When thinking of a meal fit for kings, most people’s imagination would naturally conjure up images of opulent banquets of multiple courses and complex preparations. For me, “il mangiare da re” is forever linked to the simple frisella, a hard double baked bread (think of an English muffin left for too long in the toaster), which my grandfather would dip in seawater in Taranto, Puglia before adding fresh vine ripened tomatoes, mozzarella, a pinch of oregano and a drop of oil. This simple dish, where you would clearly taste the layered ingredients, was what he called the food of kings. While I now use bottled water and salt to rehydrate my friselle (anyone that has read of the Ilva plant pollution scandals in Taranto would), I still enjoy this dish in the summer.

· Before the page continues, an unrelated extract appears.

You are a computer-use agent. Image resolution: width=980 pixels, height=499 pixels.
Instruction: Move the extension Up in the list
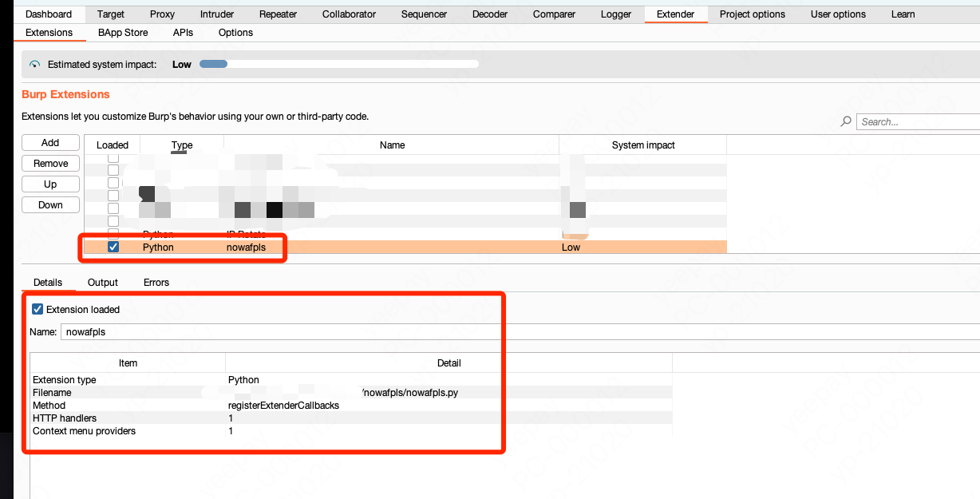50,184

So when today I was offered a series of foods named “Shohona,” which roughly translates as “fit for kings,” I imagined something simple but of high quality. Turns out I was right. Granted, It didn’t require clairvoyance given the fact that I was at a roadside restaurant in the mountains forty minutes out of Dushanbe, Tajikistan. The scene was surely picturesque with the rolling, churning river at my feet, and dignified with us reclining on pillows at the elevated table which is the traditional lunch arrangement in these parts, but I wouldn’t call it posh or austere – not with the Russian pop blasting out of the boom box, or the open-air kitchen, essentially a grill over some burning charcoal on the ground.

Shohona Platinum was the name of the local vodka (which has now officially replaced Russian Standard as my personal favorite), and Shohona was the name of the quality of watermelon we were served. Watermelon has never been my favorite fruit, but a bite of the Shohona watermelon, followed by a shot of Shohona vodka is quite a delicious combination.

What followed was a perfect lesson in deconstructed cuisine. The small river fish was deep-fried to a crisp and could be eaten whole. The vegetable plate was a mix of raw sliced tomatoes, cucumbers, onion, green chili, and fresh herbs – chives, tarragon, dill, parsley, mint – served still on the stem. The Shashlik were simple chicken, beef, and lamb cubes grilled on a skewer. There were no condiments or spices on the meat or vegetables, and the protein was served each on a separate dish. The bread was a simple round flatbread, only mildly leavened. The only nod towards a sauce was the ubiquitous yoghurt with dill and garlic served on the side. For my palate that welcomes sauces and spices, it was quite a different experience. I enjoy trying to deconstruct the ingredients in the meals I eat at restaurants, and hold in high regard dishes that are layered to offer different tastes and consistencies as you work through each bite. But here the exercise was quite the opposite. As the meal was sitting deconstructed in front of me, I had to build it up in my mouth, adding each layer at the time. Fish, followed by tomato to give it some moisture, and by cucumber to balance the saltiness, followed by parsley – no, too strong. Next bite I would go with the mint – interesting, then try it once without veggies but with a bite of the chili – wow, that calls for vodka – and so on. A meal with simple deconstructed ingredients turned quickly into an interesting journey with multiple possibilities, thanks to the fact that each ingredient was, in its own right, fit for kings.

Overall quite delicious, I strongly recommend you try it, but if Dushanbe is not on your list of upcoming destinations, and if you just can’t locate your local Tajik neighborhood restaurant, take my word for it.

Did this meal change my worldview? No, I am still partial to complex sauces and layered spices, but it did remind me that at the base of every meal is the simple matter of putting quality ingredients together, and it was a fun departure from the normal. It did inspire me to try this approach with some of my favorite ingredients back home, and it brought back fun memories of friselle at the beach.